Figura 9 – Posição depois de 4... Cxe1+
Na posição inicial aparentemente
tudo parecia sólido para o exército branco, com uma fragilidade que por pouco
poderia ser resolvido. Mas, não houve tempo, pois o exército negro viu na hora
certa a chance do ataque, vendo que poderia tirar proveito leve fraqueza
adversária. Um jogador menos agressivo e mais preocupado com sua defesa não entraria
neste tiroteio, possivelmente, iria optar pela sugestão inicial de Db6 para
fazer sobre a posição do rei branco em g1. Que certamente impediria o assalto
dos cavalos à sua fortaleza aparentemente tão bem estruturada.
Recomendamos que veja o filme “O Xadrez das Cores”. Este filme que está no youtube conta a história da
convivência de uma Senhora idosa e sua serviçal. Esta Senhora racista subjuga sua empregada de cor.
Ambas têm algo em comum o xadrez e a dor de ter perdido um filho. Na luta por
sua dignidade a empregada doméstica estuda o jogo de xadrez, uma das
ferramentas usada por sua patroa para subjugá-la, a fim de virar o jogo e
mostrar que independente da cor todos merecem respeito e consideração.

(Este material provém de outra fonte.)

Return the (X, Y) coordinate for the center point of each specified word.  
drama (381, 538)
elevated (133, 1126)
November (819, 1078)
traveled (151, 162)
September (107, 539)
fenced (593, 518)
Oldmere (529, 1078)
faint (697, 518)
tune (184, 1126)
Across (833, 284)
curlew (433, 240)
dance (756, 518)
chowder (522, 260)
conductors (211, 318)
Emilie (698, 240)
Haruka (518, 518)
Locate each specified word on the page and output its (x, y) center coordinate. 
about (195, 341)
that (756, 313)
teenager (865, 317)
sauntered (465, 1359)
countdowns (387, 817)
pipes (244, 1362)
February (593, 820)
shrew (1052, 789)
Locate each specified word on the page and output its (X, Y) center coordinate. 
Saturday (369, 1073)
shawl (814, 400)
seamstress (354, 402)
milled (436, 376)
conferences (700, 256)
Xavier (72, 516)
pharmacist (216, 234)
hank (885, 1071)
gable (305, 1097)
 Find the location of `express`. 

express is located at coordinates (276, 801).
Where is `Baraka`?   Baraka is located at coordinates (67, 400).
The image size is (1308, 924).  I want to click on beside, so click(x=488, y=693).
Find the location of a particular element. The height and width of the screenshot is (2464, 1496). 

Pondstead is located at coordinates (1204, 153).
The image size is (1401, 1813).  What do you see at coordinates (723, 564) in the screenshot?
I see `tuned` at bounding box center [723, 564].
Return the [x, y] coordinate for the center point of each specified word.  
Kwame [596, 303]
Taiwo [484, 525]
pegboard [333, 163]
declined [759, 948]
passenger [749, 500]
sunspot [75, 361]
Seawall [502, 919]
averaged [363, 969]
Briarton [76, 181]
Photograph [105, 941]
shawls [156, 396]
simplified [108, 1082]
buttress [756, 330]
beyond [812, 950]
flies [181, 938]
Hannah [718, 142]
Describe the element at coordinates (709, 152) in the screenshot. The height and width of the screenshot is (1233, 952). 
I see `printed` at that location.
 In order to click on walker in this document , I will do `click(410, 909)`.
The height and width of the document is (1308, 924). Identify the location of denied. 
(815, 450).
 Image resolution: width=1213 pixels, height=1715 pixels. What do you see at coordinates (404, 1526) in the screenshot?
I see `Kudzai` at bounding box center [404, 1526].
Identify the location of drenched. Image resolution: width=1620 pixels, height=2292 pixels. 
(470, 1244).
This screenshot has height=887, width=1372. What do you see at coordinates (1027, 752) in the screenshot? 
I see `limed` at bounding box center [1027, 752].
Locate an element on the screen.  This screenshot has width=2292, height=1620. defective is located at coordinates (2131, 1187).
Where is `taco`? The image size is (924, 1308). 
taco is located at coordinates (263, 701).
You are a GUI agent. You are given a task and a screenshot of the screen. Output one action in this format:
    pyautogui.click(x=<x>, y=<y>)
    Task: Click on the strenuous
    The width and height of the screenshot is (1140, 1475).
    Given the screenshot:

E nesta história temos um final feliz. Segue o link do vídeo recomendado: https://youtu.be/NavkKM7w-cc
Bibliografia
- Fischer, Bobby “Minhas Melhores Partidas de Xadrez”.
Distribuidora Record de Serviços de Impressão S.A. – Rio de Janeiro-RJ, 1969, pág.10.
- Pachman, Ludek; “Fundamentos do Xadrez – O meio jogo”.
Editora Presença LTD – Lisboa-PT, 1979, pág.24.